__WRITTEN INSTRUCTION__. Extract the text of every row below word for word, leaving the pictures out of your answer.

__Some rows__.

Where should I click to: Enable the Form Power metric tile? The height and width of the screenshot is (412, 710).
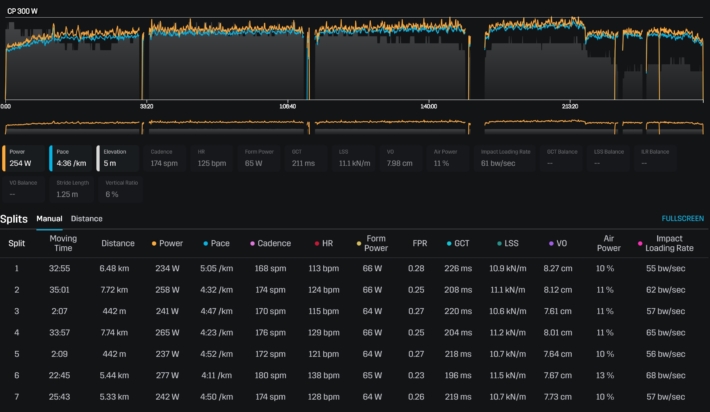pos(261,158)
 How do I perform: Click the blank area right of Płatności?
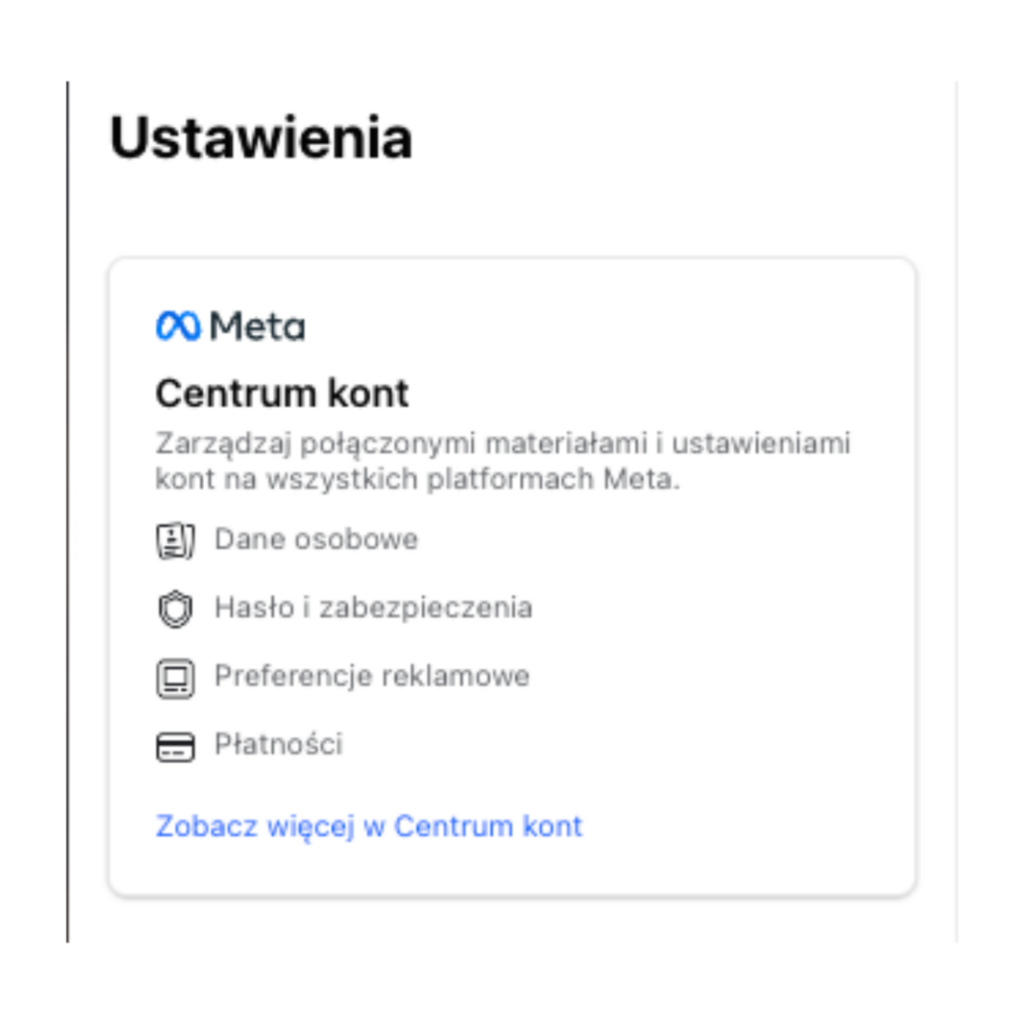[620, 745]
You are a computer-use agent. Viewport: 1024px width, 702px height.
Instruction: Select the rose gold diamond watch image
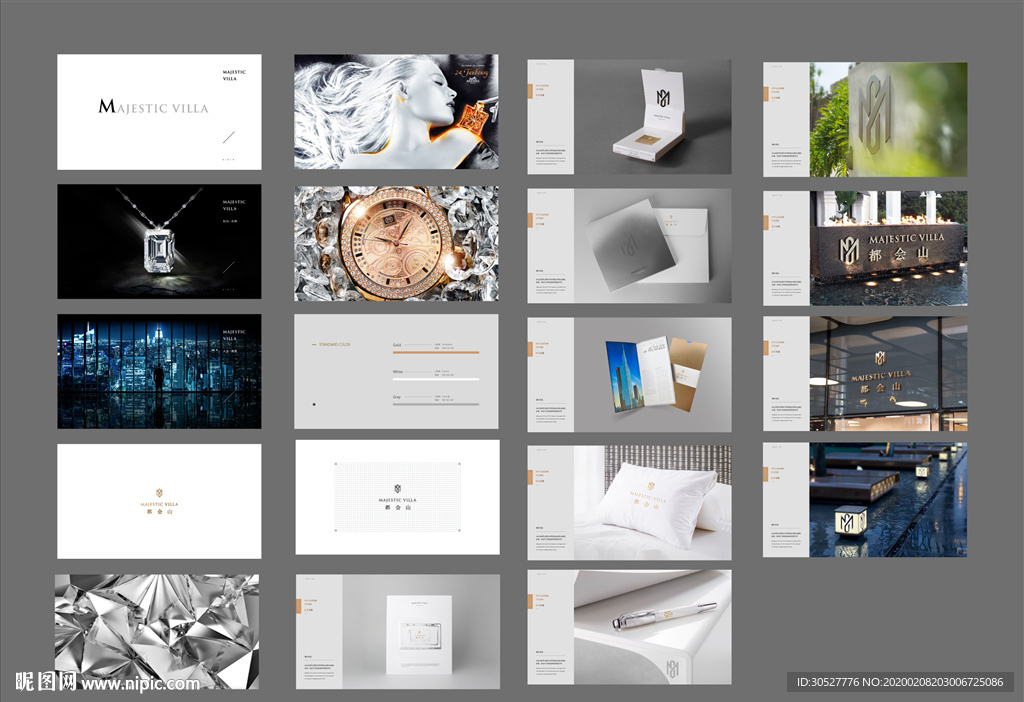395,242
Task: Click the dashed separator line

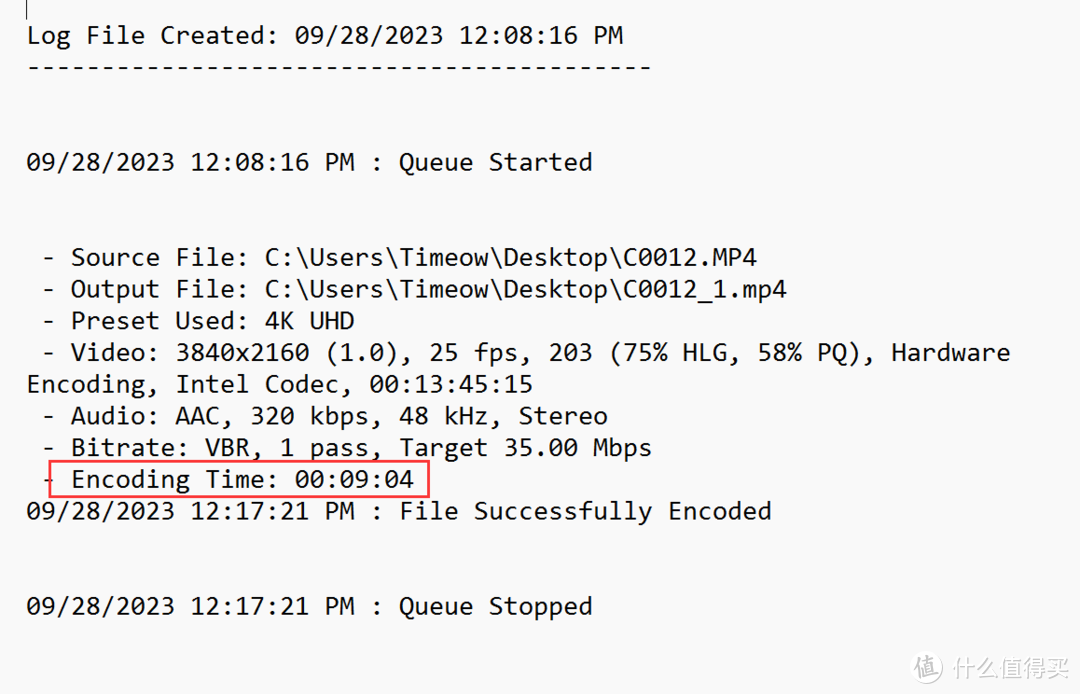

__RESULT OF THIS TASK__.
Where should I click to: Enable the Form Power metric tile? The height and width of the screenshot is (412, 710).
pos(261,158)
 How do I perform: Click the blank area right of Płatności?
[620, 745]
You are a computer-use agent. Viewport: 1024px width, 702px height.
Instruction: Select the rose gold diamond watch image
395,242
Task: Click the dashed separator line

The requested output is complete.